As if these three weren't enough, Peter Parker (Tobey Maguire) also has his own inner demons to contend with. He and Mary Jane (Kirstin Dunst) are encountering some problems in their relationship (so much for "Go get 'em, tiger!"), and in the midst of this bit of trouble in paradise, Peter stumbles across some inner-galactic black goo that attaches itself to him and brings out his more undesirable traits. Between three insane, mutated super-villains, an uppity girlfriend and a glob of random space slime, our hero's certainly got his work cut out for himself.
Now, for all the flack "Spider-Man 3" has been receiving from dismissive critics and disappointed moviegoers, the film's box office numbers have been incredible - record-breaking, in fact. That's because for all its weak points, the film boasts enough positive attributes to redeem itself.

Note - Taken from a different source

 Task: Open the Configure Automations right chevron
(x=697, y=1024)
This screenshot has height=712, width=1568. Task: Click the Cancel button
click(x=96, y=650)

Yes, there are an inordinate amount of head-scratching gaps in logic that the movie never even attempts to explain. No, the film's central villains are neither engaging enough nor developed enough to justify their place in the story. And yes, the film jumps around an awful lot, and sometimes inches dangerously close to the realm of self-parody. (By the time Maguire's "evil" Peter Parker does a "Saturday Night Fever" routine in front of a clothing store, my companion and I turned to each other with looks of confusion and abject horror as the rest of the auditorium either tittered hesitantly or audibly groaned.)
But to focus on all that is to be overly pessimistic, and to ignore the considerably dazzling filmmaking wizardry that dominates the bulk of the movie. There's nothing quite as riveting as our hero's train fight with Doctor Octopus in part two, but Spidey's first clash with the new Green Goblin - staged across the New York skyline and through the city's narrow back alleys - comes darn close, and Sandman's transformation sequence is the most genuinely heart-breaking scene in the entire trilogy. For all its faults, it's magical scenes like these that make "Spider-Man 3" a worthwhile sit for action-starved audiences.
"Spider-Man 3" is rated PG-13 for violence and profanity.